If I could summarize the plot in one paragraph, it would be as follows. Our world is populated by a vanishingly small population of psychic "vampires," individuals who can enter the mind of others to control their thoughts and actions. These creatures are sociopaths, amoral monsters who casually foment violence, commit mental and physical rape, and destroy lives in order to play their "games." Three such vampires, old colleagues in sociopathology, have decided to end their decades-long game with one another by attempting mutual homicide, using (of course) innocent bystanders as their weapons. The resulting mass murder brings together our protagonists---a psychiatrist and survivor of the Chelmno death camp, a young black college student whose father was a victim of the vampires, and a Southern sheriff whose demeanor belies a keen intelligence. Over the course of 850+ pages, these characters uncover a sinister cabal of "vampires" whose games seem to be leading toward the ultimate finale---destruction of the world itself.

At almost 900 pages (have I mentioned how long the book is?), *Carrion Comfort* could be a daunting, even boring, read in the hands of a lesser talent, and yet Dan Simmons is able to pull it off with aplomb. His use of various side characters, subplots, multiple points of view, and unexpected twists, along with an ever-climbing bodycount of innocent puppets, keeps the readers interest through the very last page. Most chilling, perhaps, are the first-person musings of Miz Melanie Fuller, a Southern belle "vampire" whose obsessions with scripture, race, and propriety exist side-by-side with her callous disregard for the lives of all the pawns she uses and discards.

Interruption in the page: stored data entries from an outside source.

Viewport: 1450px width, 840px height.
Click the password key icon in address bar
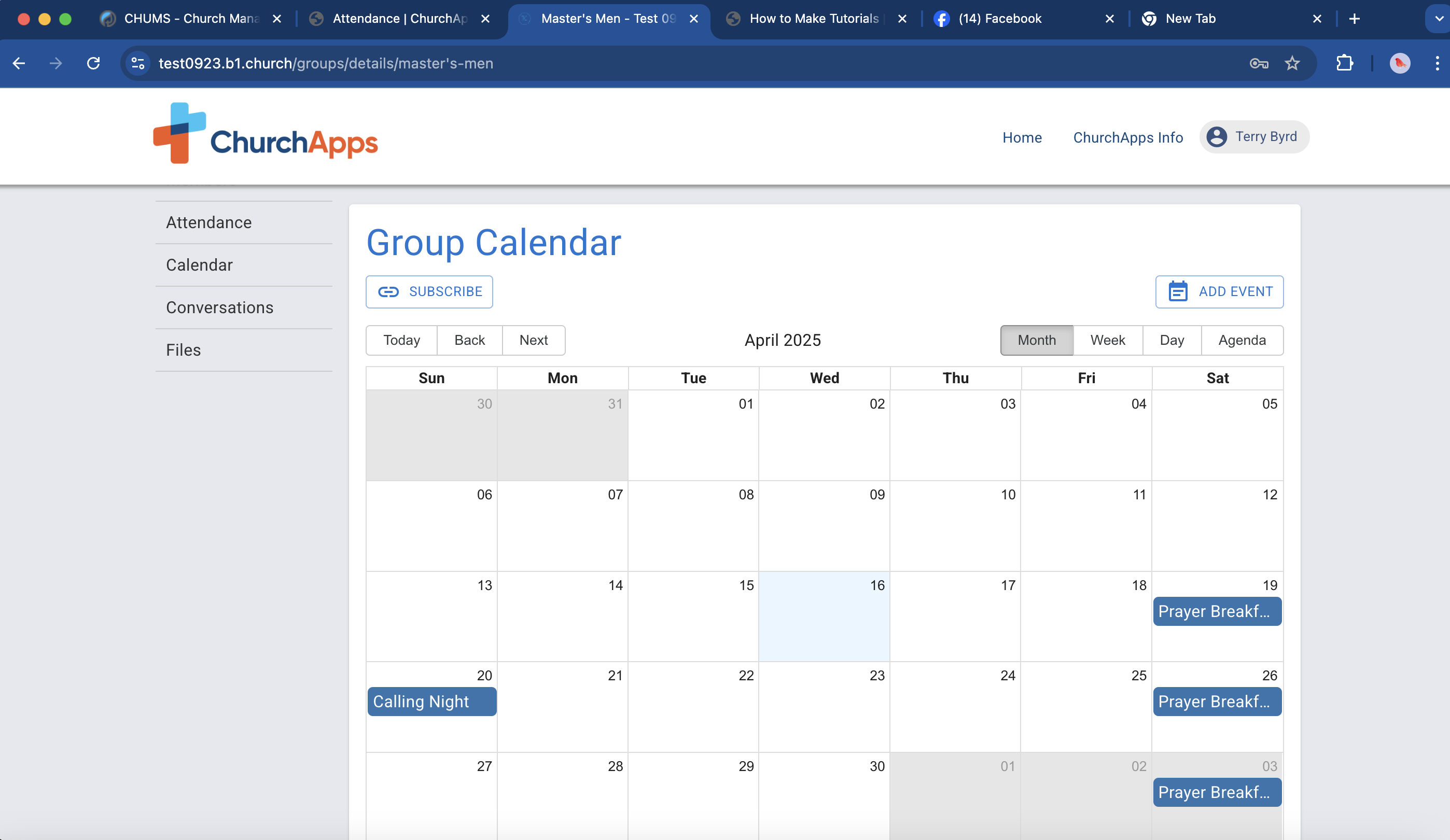(x=1259, y=63)
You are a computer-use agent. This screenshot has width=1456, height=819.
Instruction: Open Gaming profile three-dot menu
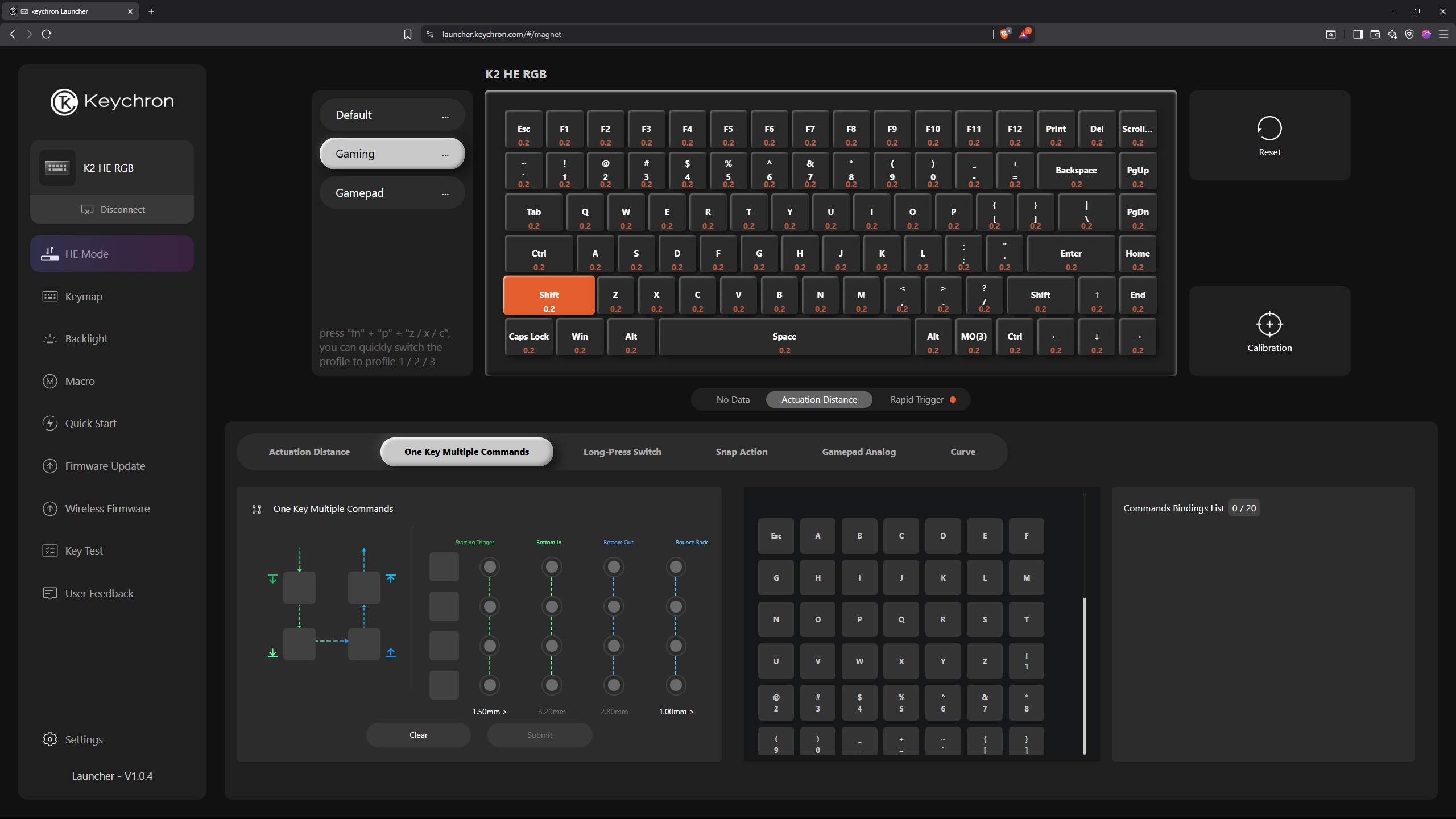pos(445,155)
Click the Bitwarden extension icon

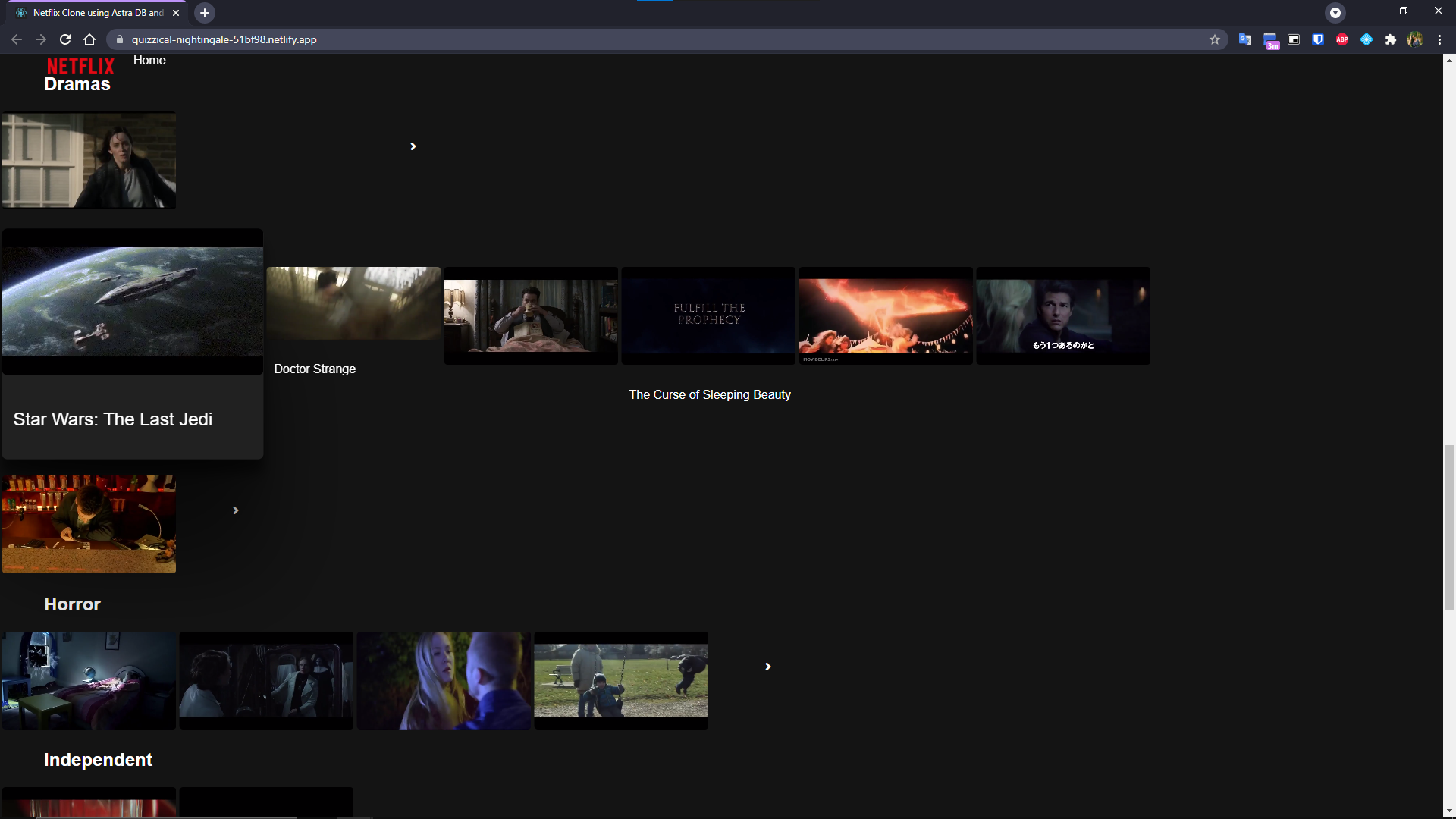[x=1318, y=39]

I had the opportunity to do dinner with Dan Simmons a decade ago and found him to be a charming man with a warm, open manner. It amazes me that a story so profoundly dark and chilling could come from a person so engaging. I guess that goes to show that Simmons is great at what he does. Whether writing award-winning fantasy, horror, science fiction, or thrillers, he always seems to be at the top of his game, and *Carrion Comfort* is no exception.

Book Review: Horror as courtship material
Summary: 5 Stars

The first time I spoke to the woman who was to become my wife, I offered to lend her my copy of "Carrion Comfort". We still have that copy. It is well-thumbed. It is tatty, tiired, falling to bits. Every year, I read it. Every year, she grabs it off me, and reads it herself. Simmons has written two perfect novels: "Carrion Comfort" and "Hyperion". The rest of his work (which also takes pride of place in my bookshelf) is merely extraordinarily good. Dan, if you're ever in Taupo for some of the finest trout fishing in the world.. drop by and see me. I generally have a coldie in the 'fridge.